Re: strange behavior of pg_hba.conf file

On 11/22/23 10:03 AM, Atul Kumar wrote:
> Please can you share any command  for due diligence whether ip is
> resolved to ipv6 ?.

This:

psql -d postgres -U postgres -p 5432 -h localhost

where pretty sure

/etc/hosts

is resolving localhost --> ::1

>
> On Wed, Nov 22, 2023 at 11:25 PM Andreas Kretschmer
> <andreas(at)a-kretschmer(dot)de> wrote:
>
>
>
> Am 22.11.23 um 18:44 schrieb Atul Kumar:
> > I am giving this command
> > psql -d postgres -U postgres -p 5432 -h localhost
> > Then only I get that error.
>
> so localhost resolved to an IPv6 - address ...
>
> >
> > but when I  pass ip or hostname of the local server then I don't
> get
> > such error message
> > 1. psql -d postgres -U postgres -p 5432 -h <ip of local server>
> > 2. psql -d postgres -U postgres -p 5432 -h <hostname of local
> server>
>
> resolves to an IPv4 - address. you can see the difference?
>
> localhost != iv4-address != hostname with ipv4 address
>
> Andreas
>
> >
> >
> > I don;t get that error while using the above two commands.
> >
> >
> > Regards.
> >
> >
> > On Wed, Nov 22, 2023 at 10:45 PM Adrian Klaver
> > <adrian(dot)klaver(at)aklaver(dot)com> wrote:
> >
> >     On 11/22/23 09:03, Atul Kumar wrote:
> >     > The entries that I changed were to replace the md5 with
> >     scram-sha-256
> >     > and remove unnecessary remote IPs.
> >
> >     FYI from:
> >
> > https://www.postgresql.org/docs/current/auth-password.html
> >
> >     md5
> >
> >          The method md5 uses a custom less secure challenge-response
> >     mechanism.

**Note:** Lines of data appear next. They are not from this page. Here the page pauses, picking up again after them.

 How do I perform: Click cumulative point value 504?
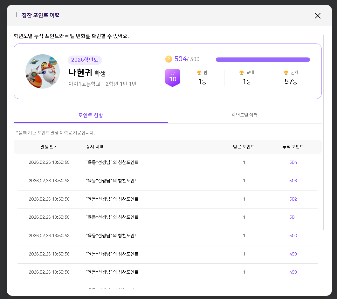pyautogui.click(x=293, y=162)
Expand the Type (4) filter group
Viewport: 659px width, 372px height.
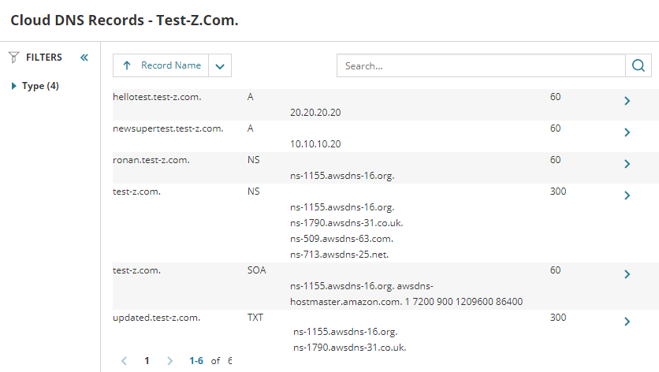tap(14, 86)
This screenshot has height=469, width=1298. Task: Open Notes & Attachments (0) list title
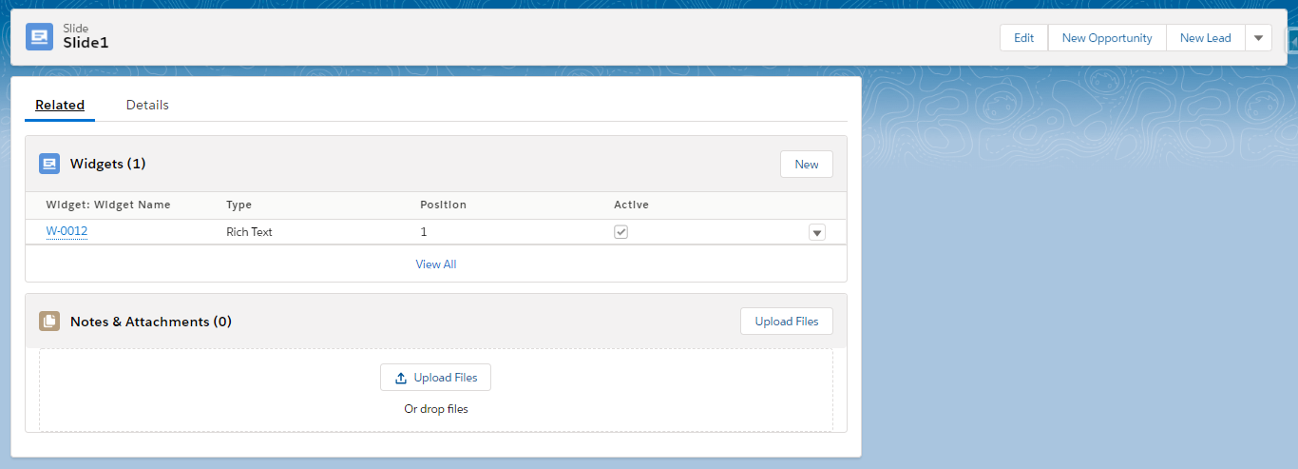pos(150,322)
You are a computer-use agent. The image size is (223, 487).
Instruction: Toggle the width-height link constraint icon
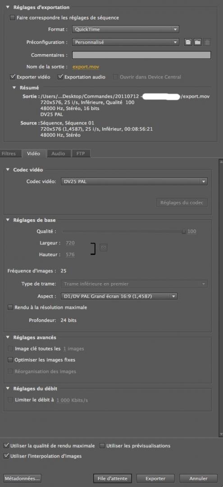104,248
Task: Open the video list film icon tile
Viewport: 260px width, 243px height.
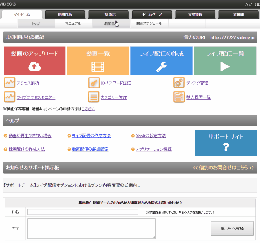Action: (98, 66)
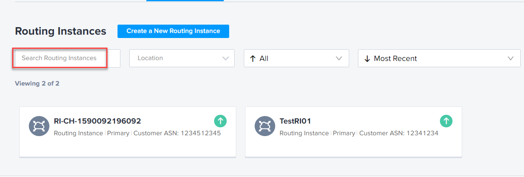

It prevents password sniffing and avoids storing
> >     passwords on
> >     the server in plain text but provides no protection if an
> attacker
> >     manages to steal the password hash from the server. Also,
> the MD5
> >     hash
> >     algorithm is nowadays no longer considered secure against
> determined
> >     attacks.
> >
> >          The md5 method cannot be used with the
> db_user_namespace feature.
> >
> >          To ease transition from the md5 method to the newer SCRAM
> >     method,
> >     if md5 is specified as a method in pg_hba.conf but the user's
> >     password
> >     on the server is encrypted for SCRAM (see below), then
> SCRAM-based
> >     authentication will automatically be chosen instead.
> >
> >     >
> >     > But it has nothing to do with connecting the server
> locally with
> >     "psql
> >     > -d postgres -U postgres -h localhost"
> >
> >     The error:
> >
> >     no pg_hba.conf entry for host "::1", user "postgres", database
> >     "postgres
> >
> >
> >     says it does and the error is correct as you do not have an IPv6
> >     entry
> >     for localhost in pg_hba.conf. At least in the snippet you
> showed us.
> >
> >
> >     >
> >     > But when I try to connect it locally I get this error. So
> it is
> >     related
> >
> >     When you say connect locally do you mean to localhost or to
> >     local(socket)?
> >
> >     > to local connections only and when I pass the hostname or
> ip of the
> >     > server it works fine without any issue.
> >     >
> >     >
> >     > Regards.
> >     >
> >
> >     --
> >     Adrian Klaver
> > adrian(dot)klaver(at)aklaver(dot)com
> >
>
> --
> Andreas Kretschmer - currently still (garden leave)
> Technical Account Manager (TAM)
> www.enterprisedb.com <http://www.enterprisedb.com>
>
>
>